Youth in Oregon is a 2016 American comedy-drama film directed by Joel David Moore and starring Frank Langella, Billy Crudup, Christina Applegate, Nicola Peltz, Mary Kay Place, and Josh Lucas.

The film had its world premiere at the Tribeca Film Festival on April 16, 2016. The film was released in theaters on February 3, 2017, by Orion Pictures and Samuel Goldwyn Films.

==Premise==
A man is tasked with driving his embittered 80-year-old father-in-law cross country to be legally euthanized in Oregon, while along the way helping him rediscover a reason for living.

==Cast==
- Frank Langella as Raymond Engersol
- Billy Crudup as Brian Gleason
- Christina Applegate as Kate Gleason
- Nicola Peltz as Annie Gleason
- Mary Kay Place as Estelle Engersol
- Josh Lucas as Danny Engersol
- Alex Shaffer as Nick Gleason

==Production==
The project was announced in April 2014, with the hiring of Joel David Moore to direct a script by Andrew Eisen. In March 2015, Frank Langella was cast in the film's leading role. The Hollywood Reporter announced that Billy Crudup had joined the cast in May 2015. In June 2015, it was reported that Christina Applegate would co-star. That same month, Josh Lucas was cast in the film. In early July 2015, Nicola Peltz was cast to portray the daughter of Crudup and Applegate.

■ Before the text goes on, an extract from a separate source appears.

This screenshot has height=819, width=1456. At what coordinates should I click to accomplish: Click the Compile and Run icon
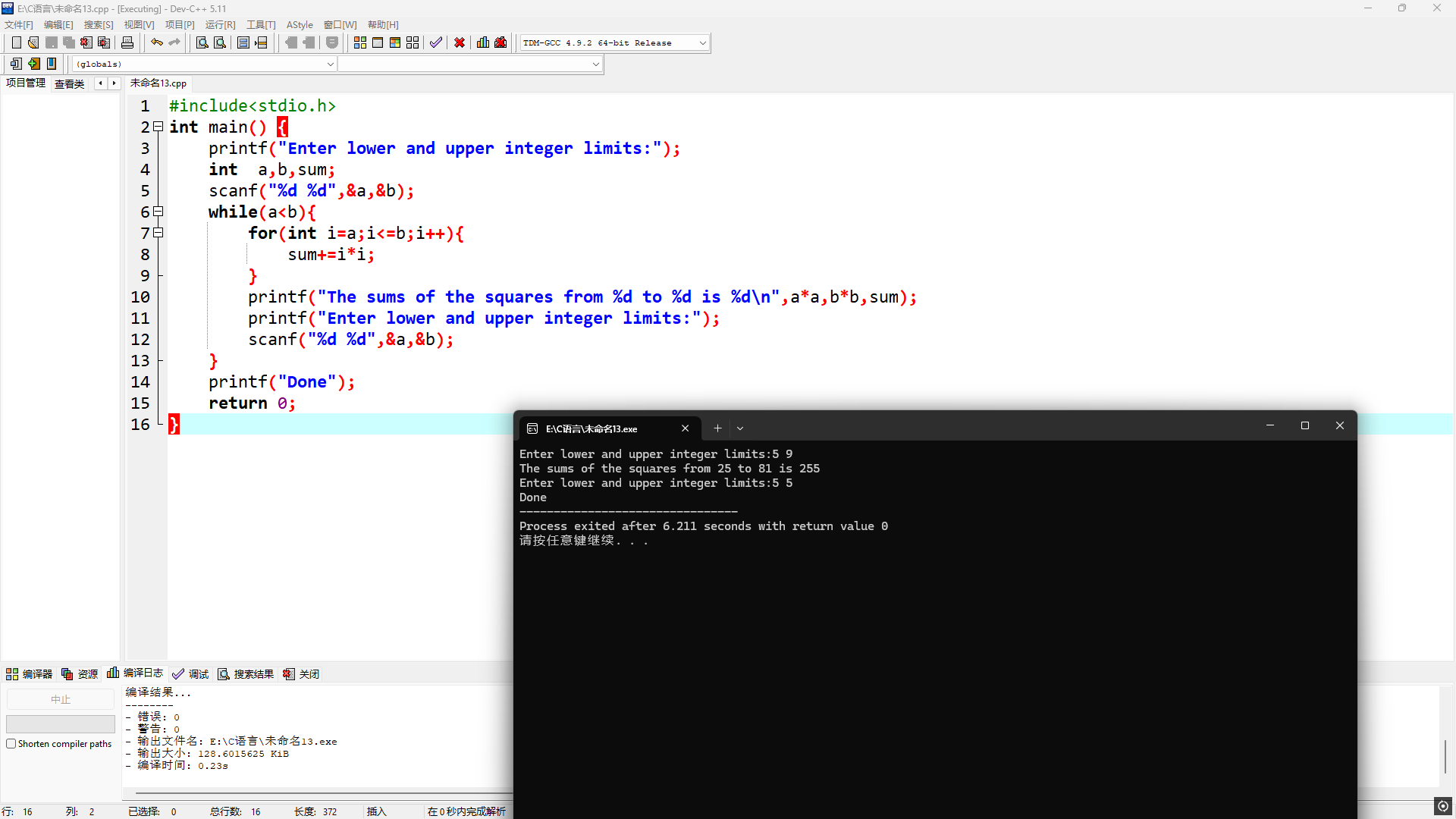(x=395, y=42)
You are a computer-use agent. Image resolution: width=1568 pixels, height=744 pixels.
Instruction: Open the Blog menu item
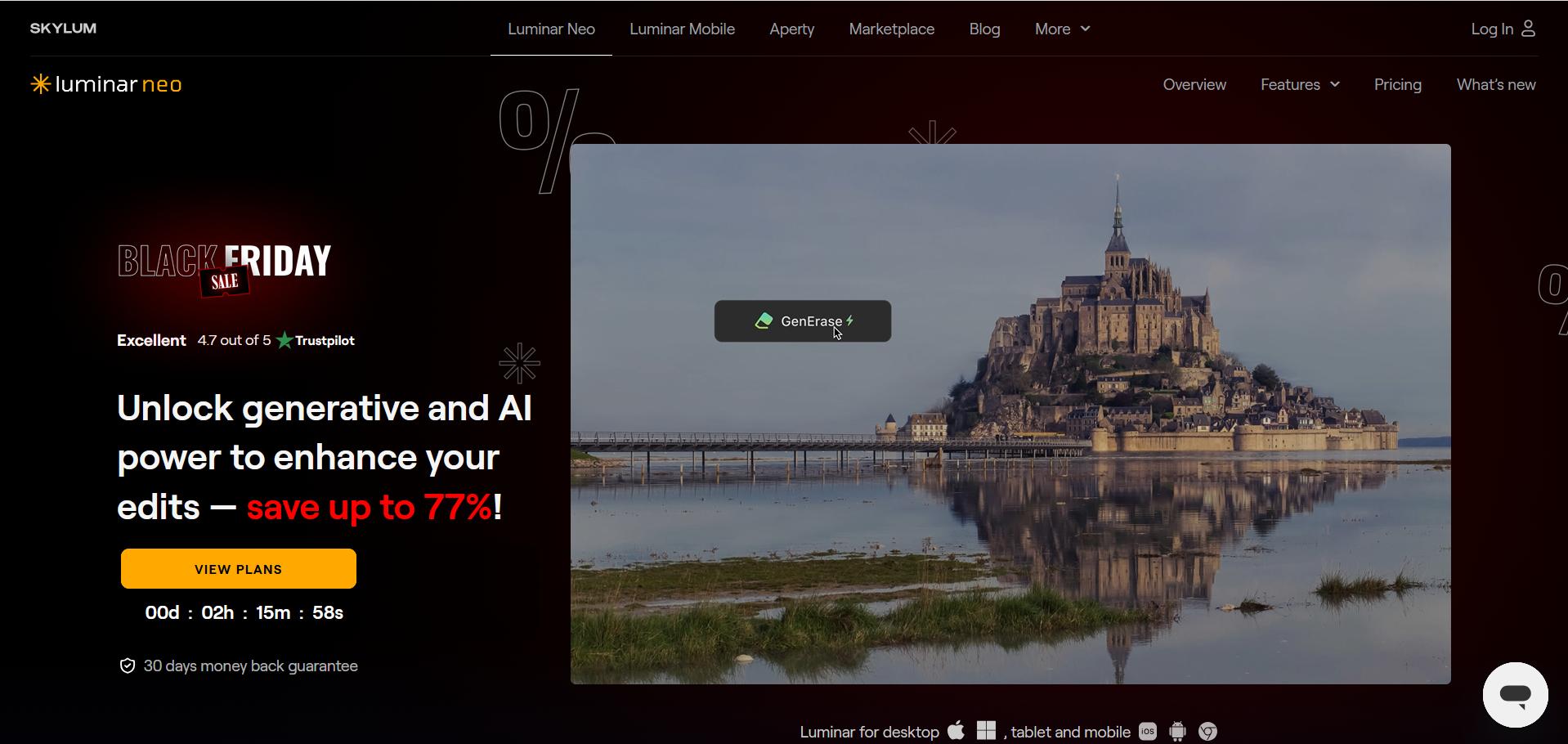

Principal photography began on June 20, 2015, in New York City. Filming concluded on July 20, 2015.

==Release==
The film had its world premiere at the Tribeca Film Festival on April 16, 2016. Shortly after, Orion Pictures and Samuel Goldwyn Films acquired distribution rights and set the film for a February 3, 2017, release.